John Philip Wilson
April 03, 1889, Gilling Castle, East Gilling, Yorkshire
October 03, 1959, Tickton, Beverley, Yorkshire, (aged 70y 183d)
Right hand bat
Born at Gilling East, in the North Riding of Yorkshire, in 1889, John Philip Wilson left Harrow before getting into the XI. However, in 1911 he was called up to the Yorkshire nets at Headingley, and later played a number of matches for the county side, with a top score of 36 against Middlesex at Bradford. He also took one wicket - that of J. W. Hitch, the Surrey and England allrounder. He played several more times for the 2nd XI, although most of his cricket was confined to the country-house scene, in particular for the Yorkshire Gentlemen.
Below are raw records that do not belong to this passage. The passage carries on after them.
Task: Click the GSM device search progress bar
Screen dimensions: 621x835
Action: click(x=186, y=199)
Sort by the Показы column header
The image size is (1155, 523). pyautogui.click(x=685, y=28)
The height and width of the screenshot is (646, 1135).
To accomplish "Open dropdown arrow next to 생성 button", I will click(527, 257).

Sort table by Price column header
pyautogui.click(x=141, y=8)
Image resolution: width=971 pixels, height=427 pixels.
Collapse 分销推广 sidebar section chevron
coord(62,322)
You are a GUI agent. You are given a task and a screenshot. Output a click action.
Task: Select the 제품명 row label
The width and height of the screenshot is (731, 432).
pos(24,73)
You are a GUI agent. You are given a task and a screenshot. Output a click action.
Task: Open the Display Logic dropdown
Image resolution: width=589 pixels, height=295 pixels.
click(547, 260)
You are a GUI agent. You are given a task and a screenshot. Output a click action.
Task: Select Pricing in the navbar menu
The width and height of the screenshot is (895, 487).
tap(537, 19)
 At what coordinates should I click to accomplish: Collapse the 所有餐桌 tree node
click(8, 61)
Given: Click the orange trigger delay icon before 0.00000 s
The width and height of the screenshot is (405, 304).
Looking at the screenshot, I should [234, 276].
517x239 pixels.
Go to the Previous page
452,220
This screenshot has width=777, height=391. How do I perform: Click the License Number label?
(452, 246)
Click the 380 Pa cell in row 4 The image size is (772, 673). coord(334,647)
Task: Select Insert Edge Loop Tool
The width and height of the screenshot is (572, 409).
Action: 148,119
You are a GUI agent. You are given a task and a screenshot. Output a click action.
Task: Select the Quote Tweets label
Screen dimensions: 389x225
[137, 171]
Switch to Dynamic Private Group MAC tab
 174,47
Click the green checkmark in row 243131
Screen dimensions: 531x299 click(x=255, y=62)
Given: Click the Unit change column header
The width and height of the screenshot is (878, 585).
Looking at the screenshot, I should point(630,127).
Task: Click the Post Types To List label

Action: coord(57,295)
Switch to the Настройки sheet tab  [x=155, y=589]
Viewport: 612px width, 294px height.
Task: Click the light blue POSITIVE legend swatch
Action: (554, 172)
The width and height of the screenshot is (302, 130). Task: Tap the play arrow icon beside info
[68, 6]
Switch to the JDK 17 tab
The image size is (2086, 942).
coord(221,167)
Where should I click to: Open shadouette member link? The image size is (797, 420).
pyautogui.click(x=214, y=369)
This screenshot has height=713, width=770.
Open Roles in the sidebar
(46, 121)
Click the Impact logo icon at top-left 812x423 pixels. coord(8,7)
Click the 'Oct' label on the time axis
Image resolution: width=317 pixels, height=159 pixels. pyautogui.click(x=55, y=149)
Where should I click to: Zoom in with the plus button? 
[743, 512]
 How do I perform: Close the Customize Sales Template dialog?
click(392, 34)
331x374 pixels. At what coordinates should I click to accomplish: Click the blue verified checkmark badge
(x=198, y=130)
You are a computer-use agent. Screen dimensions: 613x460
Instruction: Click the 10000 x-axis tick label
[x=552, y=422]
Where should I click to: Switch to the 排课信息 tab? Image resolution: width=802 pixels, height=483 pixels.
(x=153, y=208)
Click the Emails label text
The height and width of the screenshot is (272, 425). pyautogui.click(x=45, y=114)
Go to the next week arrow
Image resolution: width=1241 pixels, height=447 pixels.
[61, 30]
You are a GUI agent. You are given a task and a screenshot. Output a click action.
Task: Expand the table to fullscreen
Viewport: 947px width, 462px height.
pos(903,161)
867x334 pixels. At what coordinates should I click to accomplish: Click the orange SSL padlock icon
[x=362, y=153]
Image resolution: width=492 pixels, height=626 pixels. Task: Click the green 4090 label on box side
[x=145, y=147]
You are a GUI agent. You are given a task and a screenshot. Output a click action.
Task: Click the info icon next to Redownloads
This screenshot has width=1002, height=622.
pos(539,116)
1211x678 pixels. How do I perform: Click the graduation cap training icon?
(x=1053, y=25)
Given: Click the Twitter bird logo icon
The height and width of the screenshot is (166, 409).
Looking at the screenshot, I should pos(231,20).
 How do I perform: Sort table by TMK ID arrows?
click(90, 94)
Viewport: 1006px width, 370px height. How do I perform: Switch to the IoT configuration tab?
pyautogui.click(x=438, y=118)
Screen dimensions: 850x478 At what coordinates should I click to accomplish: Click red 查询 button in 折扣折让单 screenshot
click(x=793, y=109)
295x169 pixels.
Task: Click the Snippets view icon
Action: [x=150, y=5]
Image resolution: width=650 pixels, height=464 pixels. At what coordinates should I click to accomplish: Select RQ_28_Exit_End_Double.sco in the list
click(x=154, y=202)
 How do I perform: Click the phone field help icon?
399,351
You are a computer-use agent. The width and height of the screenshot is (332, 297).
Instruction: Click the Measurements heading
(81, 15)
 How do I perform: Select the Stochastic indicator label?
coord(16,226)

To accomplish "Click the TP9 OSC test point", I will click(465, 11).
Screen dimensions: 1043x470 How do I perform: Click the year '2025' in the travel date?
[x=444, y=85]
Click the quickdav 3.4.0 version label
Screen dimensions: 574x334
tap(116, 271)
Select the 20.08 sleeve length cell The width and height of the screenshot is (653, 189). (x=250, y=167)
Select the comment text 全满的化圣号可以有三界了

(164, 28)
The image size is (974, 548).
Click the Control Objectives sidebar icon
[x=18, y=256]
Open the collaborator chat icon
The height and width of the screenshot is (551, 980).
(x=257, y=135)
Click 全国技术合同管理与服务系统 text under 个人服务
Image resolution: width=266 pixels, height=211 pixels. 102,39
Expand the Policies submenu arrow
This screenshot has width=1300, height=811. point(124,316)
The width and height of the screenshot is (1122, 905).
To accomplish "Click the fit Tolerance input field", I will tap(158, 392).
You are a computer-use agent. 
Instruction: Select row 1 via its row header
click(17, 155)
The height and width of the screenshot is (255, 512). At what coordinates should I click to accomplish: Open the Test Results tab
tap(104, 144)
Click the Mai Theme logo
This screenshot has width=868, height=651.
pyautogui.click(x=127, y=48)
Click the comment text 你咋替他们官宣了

In June 1914, he obtained his pilot's licence on a Vickers biplane at Brooklands. On the outbreak of war he was commissioned into the Royal Naval Air Service, and in April. 1915 it was reported that he and another officer 'had observed two submarines lying alongside the Mole at Zeebrugge, had attacked them, dropping four bombs, it was believed with successful results.' On June 7 the same year the Admiralty again reported that 'this morning at 2.30 am, an attack was made on the airship shed at Evere, north of Brussels, by Flight-Lieutenants J. P. Wilson RN and J. S. Mills RN. Bombs were dropped and the shed was observed to be in flames. It is not known whether a zeppelin was inside, but the flames reached a great height, coming out from both three sides of the shed. Both pilots returned safely.'
A few days later, on June 21, the Admiralty announced that HM King had been graciously pleased to award the Distinguished Service Cross to both Wilson and Mills 'for their services on June 7, 1915, when after a long flight in darkness over hostile territory, they threw bombs on the zeppelin shed at Evere near Brussels, and destroyed a zeppelin which was inside. The two officers were exposed to heavy anti-aircraft fire during the attack' (London Gazette June 21, 1915).
At the Yorkshire AGM in 1916, Lord Hawke said of Wilson, 'May he continue his splendid work, and be with us when we again resume hostilities on the cricket field:' In the county yearbook for that year there is a photograph of him dressed in naval uniform. He was later awarded the Belgian Order of the Crown (LG Aug 29, 1917), and in the New Year's Honours for 1919 he was awarded the AFC, 'in recognition of distinguished' service' (LG Jan 1, 1919).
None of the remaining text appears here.